= Exercise instructions =
Count the lines in the material below that contain the word "Select". Reply with only the number.

= Provided records =

• • • • • • •

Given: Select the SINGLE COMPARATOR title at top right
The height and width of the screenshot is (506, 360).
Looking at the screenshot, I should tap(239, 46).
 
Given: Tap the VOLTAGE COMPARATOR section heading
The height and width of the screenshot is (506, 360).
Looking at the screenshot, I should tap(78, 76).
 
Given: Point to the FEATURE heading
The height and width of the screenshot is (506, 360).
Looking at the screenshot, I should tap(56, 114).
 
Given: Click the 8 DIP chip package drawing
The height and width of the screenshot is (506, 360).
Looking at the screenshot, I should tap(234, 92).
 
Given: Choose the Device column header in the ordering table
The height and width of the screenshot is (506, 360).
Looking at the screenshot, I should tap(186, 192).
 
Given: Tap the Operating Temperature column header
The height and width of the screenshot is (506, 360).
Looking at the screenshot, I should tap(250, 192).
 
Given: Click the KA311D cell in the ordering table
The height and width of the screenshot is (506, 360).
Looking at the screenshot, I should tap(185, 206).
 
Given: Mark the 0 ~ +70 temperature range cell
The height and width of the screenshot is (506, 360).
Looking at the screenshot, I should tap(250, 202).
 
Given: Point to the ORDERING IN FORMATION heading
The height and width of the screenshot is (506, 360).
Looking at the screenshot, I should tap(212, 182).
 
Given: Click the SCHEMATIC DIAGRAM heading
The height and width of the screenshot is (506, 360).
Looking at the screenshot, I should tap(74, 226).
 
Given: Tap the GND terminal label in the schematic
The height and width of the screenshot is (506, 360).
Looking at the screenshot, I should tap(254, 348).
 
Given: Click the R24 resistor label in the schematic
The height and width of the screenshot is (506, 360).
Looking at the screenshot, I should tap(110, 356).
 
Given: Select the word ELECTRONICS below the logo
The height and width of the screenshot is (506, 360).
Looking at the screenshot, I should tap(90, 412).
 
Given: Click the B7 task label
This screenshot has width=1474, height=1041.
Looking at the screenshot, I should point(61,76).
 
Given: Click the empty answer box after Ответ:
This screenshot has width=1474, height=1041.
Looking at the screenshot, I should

• • • • • • •

= Response to the exercise =
2